Gobierno trasladará a 120 presos de Buenaventura en una nueva ofensiva contra las bandas

Foto: Presidencia de la República

El presidente Abelardo De La Espriella ordenó el traslado de 120 presos recluidos en cárceles de Buenaventura hacia otros establecimientos penitenciarios, una medida que, según el Gobierno, busca impedir que integrantes de estructuras criminales continúen coordinando delitos desde los centros de reclusión.

El anuncio fue hecho este martes durante la visita del mandatario a Buenaventura, donde supervisó las labores de atención humanitaria y reconstrucción tras el terremoto del pasado 10 de agosto. De La Espriella dijo que impartió la instrucción directamente al director del Instituto Nacional Penitenciario y Carcelario (Inpec).

“Acabo de dar la instrucción al Director del INPEC que mueva a los 120 bandidos que tienen azotada la región”, afirmó el Presidente, quien sostuvo que algunos de los internos continúan ejerciendo liderazgo criminal desde las cárceles.

De acuerdo con el mandatario, los presos serán enviados a establecimientos en los que se reduzcan las posibilidades de comunicación con el exterior. “Me los voy a llevar a unas cárceles en donde no entre ni siquiera la señal”, dijo.

La decisión se conoció después de que la Policía Nacional reportara la captura de Jonathan Orobio, alias ‘Menor’, señalado como cabecilla de Los Chiquillos, una de las estructuras criminales que opera en Buenaventura.

Según la información entregada por el Gobierno, Orobio fue capturado durante la denominada Operación Poseidón. Las autoridades le atribuyen 12 años de trayectoria criminal y siete anotaciones judiciales. Además, es requerido por el delito de homicidio agravado y es señalado de participar en disputas por el control territorial y de mantener vínculos con alias ‘Robert’.

La captura ocurre en medio de la confrontación entre estructuras que disputan el control de distintos sectores de Buenaventura. El Presidente mencionó expresamente a Los Chiquillos, Los Shottas y Los Espartanos y aseguró que su Gobierno buscará desarticularlas.

“Buenaventura no les pertenece. Buenaventura es de su gente honesta y trabajadora”, afirmó De La Espriella, quien añadió que las organizaciones criminales deberán someterse a la justicia o enfrentar la acción de la Fuerza Pública.

El Gobierno también informó sobre otros traslados de personas privadas de la libertad. En el Quindío, varios internos fueron trasladados desde centros de reclusión del departamento hacia establecimientos penitenciarios de máxima seguridad en diferentes regiones del país.
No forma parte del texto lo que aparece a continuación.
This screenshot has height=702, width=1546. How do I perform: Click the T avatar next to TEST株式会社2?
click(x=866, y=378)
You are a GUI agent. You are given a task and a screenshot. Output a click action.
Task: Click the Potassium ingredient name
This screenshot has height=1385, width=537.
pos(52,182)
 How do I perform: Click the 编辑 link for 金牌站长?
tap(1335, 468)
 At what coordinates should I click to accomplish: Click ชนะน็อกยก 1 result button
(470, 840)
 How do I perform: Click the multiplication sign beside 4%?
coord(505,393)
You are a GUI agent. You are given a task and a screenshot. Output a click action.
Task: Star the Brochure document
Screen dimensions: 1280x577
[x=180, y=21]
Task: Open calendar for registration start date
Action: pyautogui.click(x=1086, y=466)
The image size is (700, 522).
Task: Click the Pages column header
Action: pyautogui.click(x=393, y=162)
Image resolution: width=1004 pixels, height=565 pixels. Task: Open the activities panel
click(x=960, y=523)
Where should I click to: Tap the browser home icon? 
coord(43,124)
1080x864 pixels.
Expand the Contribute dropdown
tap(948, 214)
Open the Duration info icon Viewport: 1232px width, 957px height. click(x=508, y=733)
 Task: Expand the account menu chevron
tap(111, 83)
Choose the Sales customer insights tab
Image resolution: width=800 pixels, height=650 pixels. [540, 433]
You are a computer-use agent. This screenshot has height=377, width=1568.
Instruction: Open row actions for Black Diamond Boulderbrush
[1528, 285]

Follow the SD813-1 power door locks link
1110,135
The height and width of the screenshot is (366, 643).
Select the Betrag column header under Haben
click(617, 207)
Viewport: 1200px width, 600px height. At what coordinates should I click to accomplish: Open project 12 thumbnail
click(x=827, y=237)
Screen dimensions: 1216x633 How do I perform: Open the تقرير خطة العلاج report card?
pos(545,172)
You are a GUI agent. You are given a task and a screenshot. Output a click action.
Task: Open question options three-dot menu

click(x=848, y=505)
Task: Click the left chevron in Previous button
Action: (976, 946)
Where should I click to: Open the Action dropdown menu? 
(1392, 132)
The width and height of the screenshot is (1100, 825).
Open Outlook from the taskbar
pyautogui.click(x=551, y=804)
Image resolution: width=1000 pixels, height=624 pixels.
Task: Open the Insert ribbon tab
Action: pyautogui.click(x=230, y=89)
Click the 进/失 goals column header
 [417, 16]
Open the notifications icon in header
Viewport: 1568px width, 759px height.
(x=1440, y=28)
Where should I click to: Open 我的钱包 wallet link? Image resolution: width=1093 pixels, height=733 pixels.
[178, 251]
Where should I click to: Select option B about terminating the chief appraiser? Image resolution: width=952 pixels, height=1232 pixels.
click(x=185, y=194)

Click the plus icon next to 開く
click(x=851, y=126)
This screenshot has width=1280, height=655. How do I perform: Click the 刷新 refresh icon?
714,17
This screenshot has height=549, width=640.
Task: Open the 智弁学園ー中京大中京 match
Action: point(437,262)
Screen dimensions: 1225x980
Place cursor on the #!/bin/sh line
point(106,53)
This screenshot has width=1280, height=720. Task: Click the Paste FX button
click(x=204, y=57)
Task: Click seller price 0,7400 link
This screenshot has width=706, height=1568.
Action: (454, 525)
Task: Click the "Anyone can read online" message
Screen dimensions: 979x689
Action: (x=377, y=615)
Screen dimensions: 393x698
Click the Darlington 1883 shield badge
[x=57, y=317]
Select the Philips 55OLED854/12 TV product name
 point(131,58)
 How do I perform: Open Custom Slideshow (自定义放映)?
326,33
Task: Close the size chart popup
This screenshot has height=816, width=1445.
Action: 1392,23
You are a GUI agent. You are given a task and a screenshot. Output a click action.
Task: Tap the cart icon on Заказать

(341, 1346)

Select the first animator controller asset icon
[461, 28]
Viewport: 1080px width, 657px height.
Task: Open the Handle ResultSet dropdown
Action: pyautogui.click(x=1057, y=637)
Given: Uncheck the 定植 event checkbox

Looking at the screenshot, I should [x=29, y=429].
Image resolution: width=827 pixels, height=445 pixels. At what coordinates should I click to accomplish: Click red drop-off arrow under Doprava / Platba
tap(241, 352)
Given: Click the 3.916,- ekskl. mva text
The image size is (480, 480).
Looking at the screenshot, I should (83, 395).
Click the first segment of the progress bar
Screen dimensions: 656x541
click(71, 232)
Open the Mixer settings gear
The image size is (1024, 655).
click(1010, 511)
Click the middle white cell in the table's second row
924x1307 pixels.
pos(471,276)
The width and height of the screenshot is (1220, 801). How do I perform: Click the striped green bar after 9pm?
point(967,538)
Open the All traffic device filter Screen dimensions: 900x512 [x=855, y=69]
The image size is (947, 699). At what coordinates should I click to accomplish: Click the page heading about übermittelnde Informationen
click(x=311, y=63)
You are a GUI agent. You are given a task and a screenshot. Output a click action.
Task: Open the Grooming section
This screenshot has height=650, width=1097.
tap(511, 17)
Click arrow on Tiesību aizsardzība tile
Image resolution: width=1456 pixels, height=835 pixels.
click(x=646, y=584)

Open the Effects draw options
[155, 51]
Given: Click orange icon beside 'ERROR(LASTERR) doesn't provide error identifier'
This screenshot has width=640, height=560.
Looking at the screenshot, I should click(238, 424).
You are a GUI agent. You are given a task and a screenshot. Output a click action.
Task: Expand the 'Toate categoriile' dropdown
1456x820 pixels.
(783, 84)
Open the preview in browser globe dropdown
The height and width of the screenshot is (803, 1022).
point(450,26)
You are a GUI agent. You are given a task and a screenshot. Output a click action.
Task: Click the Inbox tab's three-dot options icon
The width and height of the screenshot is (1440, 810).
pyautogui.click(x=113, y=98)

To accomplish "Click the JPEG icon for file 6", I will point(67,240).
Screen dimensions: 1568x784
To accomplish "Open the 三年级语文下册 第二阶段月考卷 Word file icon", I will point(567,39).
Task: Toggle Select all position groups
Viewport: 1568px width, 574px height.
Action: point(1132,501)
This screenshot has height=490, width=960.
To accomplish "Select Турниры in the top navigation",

Según la Presidencia, estas operaciones hacen parte de una estrategia para reforzar el control penitenciario y evitar que las cárceles sean utilizadas para coordinar actividades criminales. El mandatario sostuvo que las medidas buscan impedir que los internos mantengan comunicación y capacidad de dirección sobre las estructuras que operan fuera de los establecimientos.

“Las cárceles son para cumplir las penas, no para dirigir el crimen”, afirmó De La Espriella al explicar la política de traslados.

El Gobierno deberá ahora ejecutar el traslado de los 120 internos anunciados para Buenaventura y definir los establecimientos de destino y las condiciones de seguridad bajo las cuales se realizarán los movimientos.